Deine Aufgabe ::
Beantworte diese Fragen zum Lesetext kurz:
1. In welchem Land wird der Ausbildungsweg der Jugendlichen untersucht?
2. Aus welcher PISA-Untersuchung stammen die Werte zur Lesekompetenz?
3. Wie heißt die Studie, die für dieses Land Längsschnittdaten liefert?

Lesetext ::
━━━━━━━━━━
Die zentrale Frage, die uns in den folgenden empirischen Analysen interessiert, ist, ob leistungsschwache Jugendliche tatsächlich nicht ausbildungsfähig sind. Konkret werden wir dazu in der Schweiz den beruflichen Ausbildungsverlauf nach Ende der Schulpflicht von Jugendlichen mit einer geringen Lesekompetenzen in PISA 2000 mit denen von Jugendlichen mit mittleren und hohen Lesekompetenzen vergleichen. Für Deutschland liegen bisher leider keine Längsschnittdaten vor, die uns erlauben, (Aus-) Bildungsübergänge von Jugendlichen mit unterschiedlichem Kompetenzniveau nach Ende der Schulpflicht vergleichend zu analysieren. Für das Nachbarland Schweiz gibt es mit der aus der 2000er PISA-Untersuchung hervorgegangenen Studie „Transitions from Education to Employment“ (TREE) aber solche Längsschnittdaten.
━━━━━━━━━━
Bereitgestelltes Material ::
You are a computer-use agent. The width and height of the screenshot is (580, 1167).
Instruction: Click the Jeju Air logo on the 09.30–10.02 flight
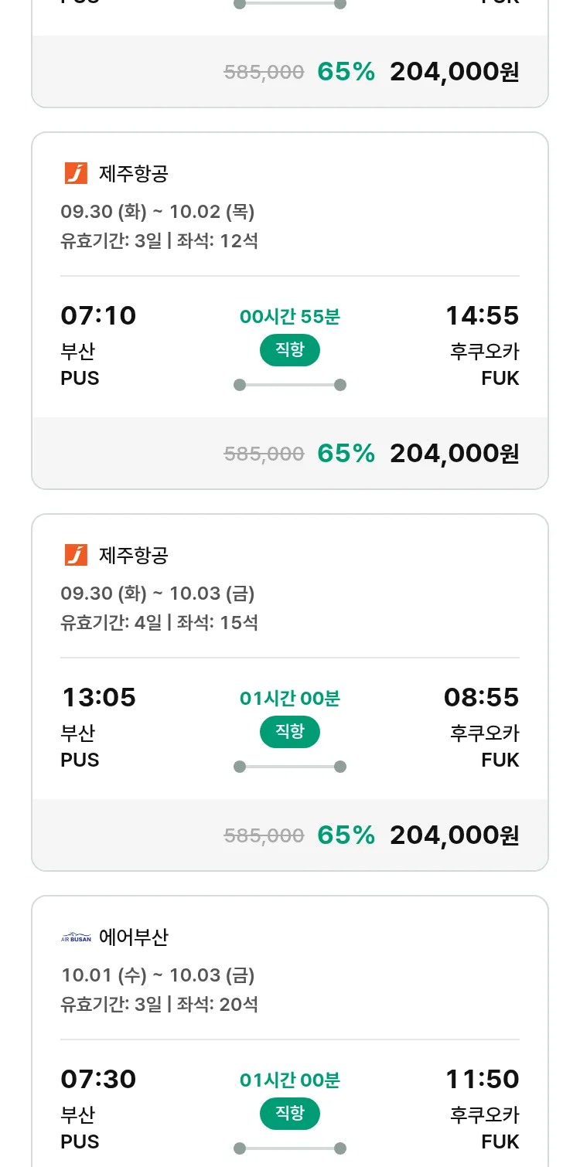[76, 174]
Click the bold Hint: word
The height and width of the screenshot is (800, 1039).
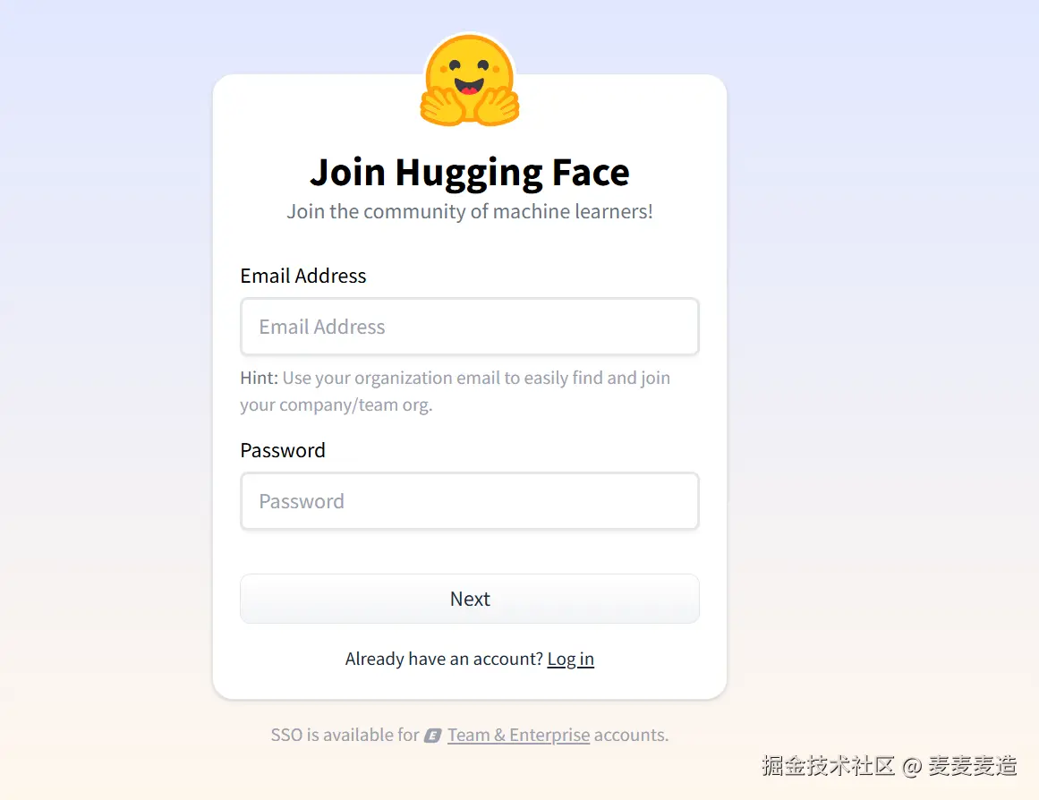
━━━━━━━━━━
Lösung ::
1. In der Schweiz.
2. Aus PISA 2000.
3. „Transitions from Education to Employment“ (TREE).